Clumsy girls are left to be picked last, right before the kids with bad hygiene if they are lucky. If the coach saves the embarrassment of choosing teams, the team “given” the clumsy kids treat them with ridicule, eye rolls and exaggerated sighs.
There is hair pulling and punches. You’re tripped in the hallway and have people yank your books out of your arms.
And if you cry. If you’re dumb enough to cry, they double down and do it more. If you complain, you’re taken into an isolated area and punched repeatedly.
Don’t pretend that girls are somehow coddled by their peers.
I said “While girls have their own mean girl social sorting mechanism,…”. I don’t know what they are and I won’t try to pretend that I do.
Point taken. 😊
Girls can be astonishingly violent with each other. Maybe it was the kind of school I went to. 🤔
Appreciate you--your thoughtful,caring writing and sharing. Spot on about women and the permission pipeline men created--and support. I'm almost 83, in Minneapolis, walking the streets, facing ICE and more, staying strong. Two daughters--5 grands and 4 are young women. I want them to see me--father.grandfather--as a man with strength and caring, living values of respect,empathy and--yes--courage -on the streets, (and much more) 20 below or 90 above.
https://davidofallon.substack.com/p/weve-got-each-other?
Go get’em David!!
Brilliant piece. When I heard what Michelle Obama was called it made me sick to my stomach. This type of rhetoric happens far too often. We've all witnessed it in one form or another and many have been the victim. The current occupant of the White House legitimizes it and so do those that have voted for him and continue to support him. It's not okay. It's never been okay. Supporting this President despite his numerous failings in this regard makes one complicit. Thanks again Tom for engaging your readers. You make a difference.

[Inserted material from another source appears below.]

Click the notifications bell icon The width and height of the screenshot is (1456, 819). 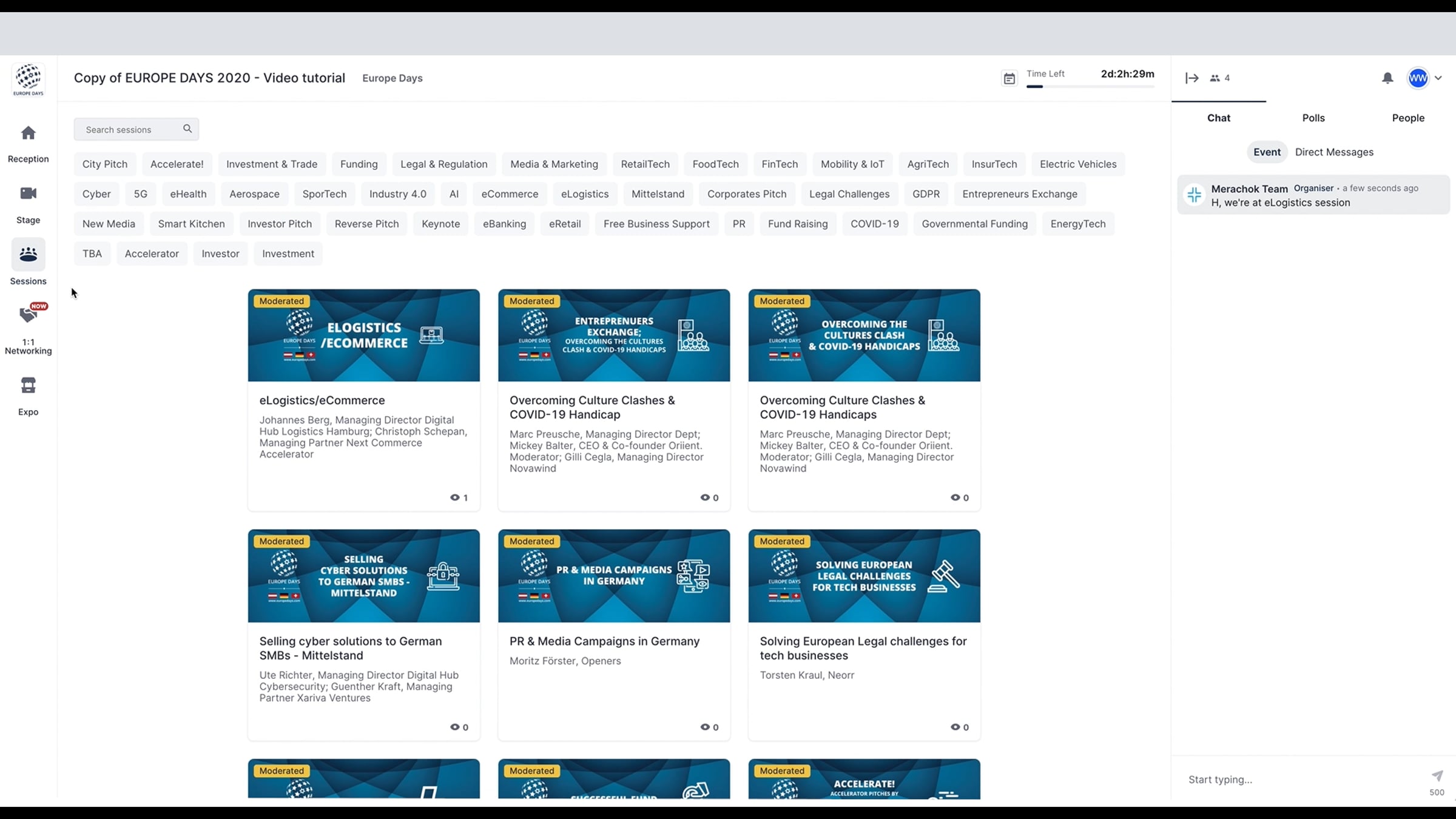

"Sick to my stomach" is the right reaction, the only honest one really. It should turn your stomach. The day it stops doing that to people is the day it's fully won.
You're right that it's not abstract for most people, everyone's witnessed some version of it, plenty have lived it. That's part of why it gets shrugged off so easily by the people who haven't, it's background noise to them and a gut punch to everyone else.
Love you Tom
Powerful. I know good men exist. My dad had his flaws, but was a good man. He had a lousy childhood and wanted to do his best to be a better man than his own father.
Sadly, because of some of his bad decisions, I spent much of my life giving myself away, and even my good marriage, in hindsight, listening to others’ stories, wasn’t as good as it should have been.
Fathers are very important to daughters.
Please use the word patriarchy. Do not dilute the horrors of this conditioning. It will cost us many more lives of men and women.
I know the word, and I know what it names. I left it out here on purpose. This piece works through specific people, one fighter, one microphone, one boy afraid for his sister, because I wanted the system visible in the particulars rather than asserted as a label. Patriarchy is real and it's the right word for what's underneath all of this. I just think a piece this personal earns the reader's gut before it earns the term. I appreciate you saying it plainly here, it's true even where I chose not to use it.
Thank you for this seering reflection. I believe the conversation about the "victimization" of young men is furthering the permission structure for such behavior.
Great article! Much of what gets called masculinity is really social permission. Boys are not born believing cruelty makes them powerful. They are taught, rewarded, corrected, and redirected until some of them mistake contempt for strength. I have a son in his thirties who is the antithesis of what the manosphere seems to worship. He is sweet, gentle, emotionally present, and kind. He also has a backbone of steel. That is the distinction too many people miss. Gentleness is not weakness. Softness is not an absence of conviction. A man can refuse cruelty and still be strong. In fact, in a culture that keeps trying to shame men out of tenderness, staying gentle may be one of the harder forms of courage.